[Entries for finding words and elements]
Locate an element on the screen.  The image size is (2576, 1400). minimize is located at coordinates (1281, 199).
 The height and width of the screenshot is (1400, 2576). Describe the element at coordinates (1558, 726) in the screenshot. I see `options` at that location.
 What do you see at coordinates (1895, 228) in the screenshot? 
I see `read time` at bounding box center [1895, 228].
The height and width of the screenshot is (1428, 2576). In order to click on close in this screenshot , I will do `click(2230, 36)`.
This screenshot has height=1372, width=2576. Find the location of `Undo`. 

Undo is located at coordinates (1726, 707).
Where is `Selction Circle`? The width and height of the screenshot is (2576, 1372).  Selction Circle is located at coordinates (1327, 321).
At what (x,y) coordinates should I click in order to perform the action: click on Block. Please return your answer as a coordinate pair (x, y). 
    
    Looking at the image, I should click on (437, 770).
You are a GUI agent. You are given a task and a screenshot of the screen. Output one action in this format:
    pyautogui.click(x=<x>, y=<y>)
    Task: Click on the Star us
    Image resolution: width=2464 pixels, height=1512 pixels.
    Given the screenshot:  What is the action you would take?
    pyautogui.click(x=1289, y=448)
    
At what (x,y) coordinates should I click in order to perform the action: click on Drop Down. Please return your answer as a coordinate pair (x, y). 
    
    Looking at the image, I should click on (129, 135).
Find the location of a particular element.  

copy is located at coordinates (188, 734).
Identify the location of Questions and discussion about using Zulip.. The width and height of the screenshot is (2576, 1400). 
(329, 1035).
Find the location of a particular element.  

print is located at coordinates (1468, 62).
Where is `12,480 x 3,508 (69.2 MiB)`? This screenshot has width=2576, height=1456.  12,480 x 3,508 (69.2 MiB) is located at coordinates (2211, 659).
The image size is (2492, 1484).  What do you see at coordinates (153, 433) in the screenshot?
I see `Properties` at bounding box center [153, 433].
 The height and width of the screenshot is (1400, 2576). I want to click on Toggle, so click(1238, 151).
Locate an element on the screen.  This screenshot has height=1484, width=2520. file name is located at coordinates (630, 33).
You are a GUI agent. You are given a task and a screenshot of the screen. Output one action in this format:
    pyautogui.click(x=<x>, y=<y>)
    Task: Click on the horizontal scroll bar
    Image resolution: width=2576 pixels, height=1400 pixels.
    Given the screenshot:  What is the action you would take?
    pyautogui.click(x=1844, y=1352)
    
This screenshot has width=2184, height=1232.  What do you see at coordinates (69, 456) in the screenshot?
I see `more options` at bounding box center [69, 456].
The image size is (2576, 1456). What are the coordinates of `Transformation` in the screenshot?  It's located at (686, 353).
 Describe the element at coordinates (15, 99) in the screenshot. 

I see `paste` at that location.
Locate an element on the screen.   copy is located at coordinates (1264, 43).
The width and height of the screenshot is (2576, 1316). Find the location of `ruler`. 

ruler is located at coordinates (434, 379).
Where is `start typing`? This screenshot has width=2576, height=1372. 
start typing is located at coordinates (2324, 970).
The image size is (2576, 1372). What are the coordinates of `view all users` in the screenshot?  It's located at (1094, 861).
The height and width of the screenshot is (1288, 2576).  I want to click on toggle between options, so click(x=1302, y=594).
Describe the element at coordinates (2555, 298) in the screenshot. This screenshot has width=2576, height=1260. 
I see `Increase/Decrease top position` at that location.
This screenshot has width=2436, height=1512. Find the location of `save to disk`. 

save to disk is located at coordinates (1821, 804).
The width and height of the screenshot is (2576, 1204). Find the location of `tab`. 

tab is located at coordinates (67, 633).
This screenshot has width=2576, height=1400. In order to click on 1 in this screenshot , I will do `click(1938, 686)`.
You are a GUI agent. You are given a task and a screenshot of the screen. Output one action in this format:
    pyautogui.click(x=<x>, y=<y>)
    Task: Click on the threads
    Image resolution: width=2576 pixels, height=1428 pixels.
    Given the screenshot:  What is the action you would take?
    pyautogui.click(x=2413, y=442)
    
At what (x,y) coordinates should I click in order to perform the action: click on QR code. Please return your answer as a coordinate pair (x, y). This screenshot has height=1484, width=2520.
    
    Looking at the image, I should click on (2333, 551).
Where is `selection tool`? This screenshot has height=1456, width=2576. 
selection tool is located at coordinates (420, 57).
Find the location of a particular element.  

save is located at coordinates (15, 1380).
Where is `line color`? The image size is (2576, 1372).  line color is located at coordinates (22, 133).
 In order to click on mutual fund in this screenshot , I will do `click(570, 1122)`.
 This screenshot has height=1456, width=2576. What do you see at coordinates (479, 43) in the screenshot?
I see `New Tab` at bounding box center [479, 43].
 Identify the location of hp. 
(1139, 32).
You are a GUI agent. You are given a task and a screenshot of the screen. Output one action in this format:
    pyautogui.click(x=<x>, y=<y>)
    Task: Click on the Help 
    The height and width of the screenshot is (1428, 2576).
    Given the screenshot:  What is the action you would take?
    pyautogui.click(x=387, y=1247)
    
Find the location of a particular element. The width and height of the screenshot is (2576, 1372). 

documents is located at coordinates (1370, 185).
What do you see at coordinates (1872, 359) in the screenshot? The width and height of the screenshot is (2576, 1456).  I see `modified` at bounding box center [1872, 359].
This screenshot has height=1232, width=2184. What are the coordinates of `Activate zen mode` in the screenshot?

(WORK TO DO): Recast these lines as a JSON list of strings, one string per line, with blank lines left out. Cover all of the data.

(CORRECT RESULT):
[
  "Locate an element on the screen.  The image size is (2576, 1400). minimize is located at coordinates (1281, 199).",
  " The height and width of the screenshot is (1400, 2576). Describe the element at coordinates (1558, 726) in the screenshot. I see `options` at that location.",
  " What do you see at coordinates (1895, 228) in the screenshot? ",
  "I see `read time` at bounding box center [1895, 228].",
  "The height and width of the screenshot is (1428, 2576). In order to click on close in this screenshot , I will do `click(2230, 36)`.",
  "This screenshot has height=1372, width=2576. Find the location of `Undo`. ",
  "Undo is located at coordinates (1726, 707).",
  "Where is `Selction Circle`? The width and height of the screenshot is (2576, 1372).  Selction Circle is located at coordinates (1327, 321).",
  "At what (x,y) coordinates should I click in order to perform the action: click on Block. Please return your answer as a coordinate pair (x, y). ",
  "    Looking at the image, I should click on (437, 770).",
  "You are a GUI agent. You are given a task and a screenshot of the screen. Output one action in this format:",
  "    pyautogui.click(x=<x>, y=<y>)",
  "    Task: Click on the Star us",
  "    Image resolution: width=2464 pixels, height=1512 pixels.",
  "    Given the screenshot:  What is the action you would take?",
  "    pyautogui.click(x=1289, y=448)",
  "At what (x,y) coordinates should I click in order to perform the action: click on Drop Down. Please return your answer as a coordinate pair (x, y). ",
  "    Looking at the image, I should click on (129, 135).",
  "Find the location of a particular element.  ",
  "copy is located at coordinates (188, 734).",
  "Identify the location of Questions and discussion about using Zulip.. The width and height of the screenshot is (2576, 1400). ",
  "(329, 1035).",
  "Find the location of a particular element.  ",
  "print is located at coordinates (1468, 62).",
  "Where is `12,480 x 3,508 (69.2 MiB)`? This screenshot has width=2576, height=1456.  12,480 x 3,508 (69.2 MiB) is located at coordinates (2211, 659).",
  "The image size is (2492, 1484).  What do you see at coordinates (153, 433) in the screenshot?",
  "I see `Properties` at bounding box center [153, 433].",
  " The height and width of the screenshot is (1400, 2576). I want to click on Toggle, so click(1238, 151).",
  "Locate an element on the screen.  This screenshot has height=1484, width=2520. file name is located at coordinates (630, 33).",
  "You are a GUI agent. You are given a task and a screenshot of the screen. Output one action in this format:",
  "    pyautogui.click(x=<x>, y=<y>)",
  "    Task: Click on the horizontal scroll bar",
  "    Image resolution: width=2576 pixels, height=1400 pixels.",
  "    Given the screenshot:  What is the action you would take?",
  "    pyautogui.click(x=1844, y=1352)",
  "This screenshot has width=2184, height=1232.  What do you see at coordinates (69, 456) in the screenshot?",
  "I see `more options` at bounding box center [69, 456].",
  "The image size is (2576, 1456). What are the coordinates of `Transformation` in the screenshot?  It's located at (686, 353).",
  " Describe the element at coordinates (15, 99) in the screenshot. ",
  "I see `paste` at that location.",
  "Locate an element on the screen.   copy is located at coordinates (1264, 43).",
  "The width and height of the screenshot is (2576, 1316). Find the location of `ruler`. ",
  "ruler is located at coordinates (434, 379).",
  "Where is `start typing`? This screenshot has width=2576, height=1372. ",
  "start typing is located at coordinates (2324, 970).",
  "The image size is (2576, 1372). What are the coordinates of `view all users` in the screenshot?  It's located at (1094, 861).",
  "The height and width of the screenshot is (1288, 2576).  I want to click on toggle between options, so click(x=1302, y=594).",
  "Describe the element at coordinates (2555, 298) in the screenshot. This screenshot has width=2576, height=1260. ",
  "I see `Increase/Decrease top position` at that location.",
  "This screenshot has width=2436, height=1512. Find the location of `save to disk`. ",
  "save to disk is located at coordinates (1821, 804).",
  "The width and height of the screenshot is (2576, 1204). Find the location of `tab`. ",
  "tab is located at coordinates (67, 633).",
  "This screenshot has width=2576, height=1400. In order to click on 1 in this screenshot , I will do `click(1938, 686)`.",
  "You are a GUI agent. You are given a task and a screenshot of the screen. Output one action in this format:",
  "    pyautogui.click(x=<x>, y=<y>)",
  "    Task: Click on the threads",
  "    Image resolution: width=2576 pixels, height=1428 pixels.",
  "    Given the screenshot:  What is the action you would take?",
  "    pyautogui.click(x=2413, y=442)",
  "At what (x,y) coordinates should I click in order to perform the action: click on QR code. Please return your answer as a coordinate pair (x, y). This screenshot has height=1484, width=2520.",
  "    Looking at the image, I should click on (2333, 551).",
  "Where is `selection tool`? This screenshot has height=1456, width=2576. ",
  "selection tool is located at coordinates (420, 57).",
  "Find the location of a particular element.  ",
  "save is located at coordinates (15, 1380).",
  "Where is `line color`? The image size is (2576, 1372).  line color is located at coordinates (22, 133).",
  " In order to click on mutual fund in this screenshot , I will do `click(570, 1122)`.",
  " This screenshot has height=1456, width=2576. What do you see at coordinates (479, 43) in the screenshot?",
  "I see `New Tab` at bounding box center [479, 43].",
  " Identify the location of hp. ",
  "(1139, 32).",
  "You are a GUI agent. You are given a task and a screenshot of the screen. Output one action in this format:",
  "    pyautogui.click(x=<x>, y=<y>)",
  "    Task: Click on the Help ",
  "    The height and width of the screenshot is (1428, 2576).",
  "    Given the screenshot:  What is the action you would take?",
  "    pyautogui.click(x=387, y=1247)",
  "Find the location of a particular element. The width and height of the screenshot is (2576, 1372). ",
  "documents is located at coordinates (1370, 185).",
  "What do you see at coordinates (1872, 359) in the screenshot? The width and height of the screenshot is (2576, 1456).  I see `modified` at bounding box center [1872, 359].",
  "This screenshot has height=1232, width=2184. What are the coordinates of `Activate zen mode` in the screenshot?"
]